The guidelines issued by the apex court for the pilot study are as under:

• Pilot study to be conducted for a duration of 1 year from 01.09.2022 to 31.08.2023;

• The pilot study shall be conducted in 25 Special Courts in total;

• Retired judicial officers and retired court staff, preferably those who have retired within the past 5 years, may be employed;

• The infrastructural requirements, including information technology support for video conferencing facilities, should be identified and secured by July 2022 and presiding officers, support staff and human resources required for operationalising these Special Courts and their contractual terms should be finalised by the end of July 2022.

• Four-week training programme by the State Judicial Academies on topics of substantive, procedure and evidence law related to the offences under the NI Act shall be conducted for judicial officers, who are to preside over the Special Courts;

• The concerned HC shall ensure that the presiding officers and court staff for operationalising the Special Courts can be hired on contractual basis for one year for the duration of the pilot study and that they be paid a fixed honorarium in accordance with their standing prior to retirement;

• The Special Courts shall adjudicate upon only those cases in which summons have been duly served and the accused has entered appearance through a lawyer or in person and all such cases should be identified by July and a comprehensive list of these cases should be posted before the regular Magistrates expeditiously.
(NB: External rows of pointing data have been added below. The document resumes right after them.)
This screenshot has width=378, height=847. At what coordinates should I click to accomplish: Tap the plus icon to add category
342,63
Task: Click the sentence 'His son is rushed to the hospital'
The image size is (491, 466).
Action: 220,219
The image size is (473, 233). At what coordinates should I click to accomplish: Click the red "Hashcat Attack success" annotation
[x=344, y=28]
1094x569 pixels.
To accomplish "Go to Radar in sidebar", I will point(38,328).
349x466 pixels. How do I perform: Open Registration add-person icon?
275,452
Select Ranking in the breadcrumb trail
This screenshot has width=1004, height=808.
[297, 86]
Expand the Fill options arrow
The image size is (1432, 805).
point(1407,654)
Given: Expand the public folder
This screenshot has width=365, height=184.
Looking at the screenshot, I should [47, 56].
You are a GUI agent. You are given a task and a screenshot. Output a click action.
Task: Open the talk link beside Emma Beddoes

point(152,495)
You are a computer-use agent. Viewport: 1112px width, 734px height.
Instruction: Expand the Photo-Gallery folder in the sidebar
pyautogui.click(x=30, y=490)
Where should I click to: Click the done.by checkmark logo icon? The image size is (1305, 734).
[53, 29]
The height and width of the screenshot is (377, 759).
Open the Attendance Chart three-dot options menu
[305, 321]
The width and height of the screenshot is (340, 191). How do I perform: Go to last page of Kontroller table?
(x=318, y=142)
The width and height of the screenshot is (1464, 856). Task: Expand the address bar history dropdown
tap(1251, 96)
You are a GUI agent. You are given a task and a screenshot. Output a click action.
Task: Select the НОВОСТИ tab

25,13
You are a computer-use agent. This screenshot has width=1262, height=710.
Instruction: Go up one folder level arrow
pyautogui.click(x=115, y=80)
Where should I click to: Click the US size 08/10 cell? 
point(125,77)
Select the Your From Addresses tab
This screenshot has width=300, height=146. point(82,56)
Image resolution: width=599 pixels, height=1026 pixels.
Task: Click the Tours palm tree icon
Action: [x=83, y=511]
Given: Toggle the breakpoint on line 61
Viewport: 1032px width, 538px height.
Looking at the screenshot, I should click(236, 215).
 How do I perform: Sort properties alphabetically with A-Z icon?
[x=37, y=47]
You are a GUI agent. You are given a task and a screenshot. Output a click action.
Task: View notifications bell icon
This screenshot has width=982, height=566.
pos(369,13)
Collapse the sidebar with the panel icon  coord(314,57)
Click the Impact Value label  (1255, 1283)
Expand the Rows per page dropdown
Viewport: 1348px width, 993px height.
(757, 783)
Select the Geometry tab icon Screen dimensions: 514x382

The final comprehensive list of cases, where service is complete and the matters are not referred to mediation, must be identified by the end of July;

• The working days and working hours of the Special Courts should be notified by the end of July;

• The Special Courts set up for the pilot study shall follow the same procedure with respect to trial as mandated by the Criminal Procedure Code, 1973; adjournments should not be routinely given;

• List or panel of mediators must be identified by the end of July and circulated to all the presiding officers of the Special Court;

• A weekly statement of disposal shall be sent to the Registrar General of the concerned High Courts who shall actively monitor the progress of the pilot study. Quarterly statements of disposal must be sent to the SC.

The SC stated that to report progress and compliance, each of the said five High Courts shall file an affidavit on or before 21.07.2022.

Ever-increasing Pendency of Cases

The Court observed that "as per the report of the expert committee, 26,07,166 complaints were pending at various stages before the Courts seized of trial of offences under the NI Act. As on 13.04.2022, this pendency has increased to 33,44,290. This is an increase in pendency of 7,37,124 cases in a period of just over 5 months. As per the data available on 08.11.2021, NI Act cases contribute to 8.81% of the total criminal cases pending in the courts. Further, 11.82% of the total criminal cases that are stagnating due to appearance/service related issues are NI Act cases."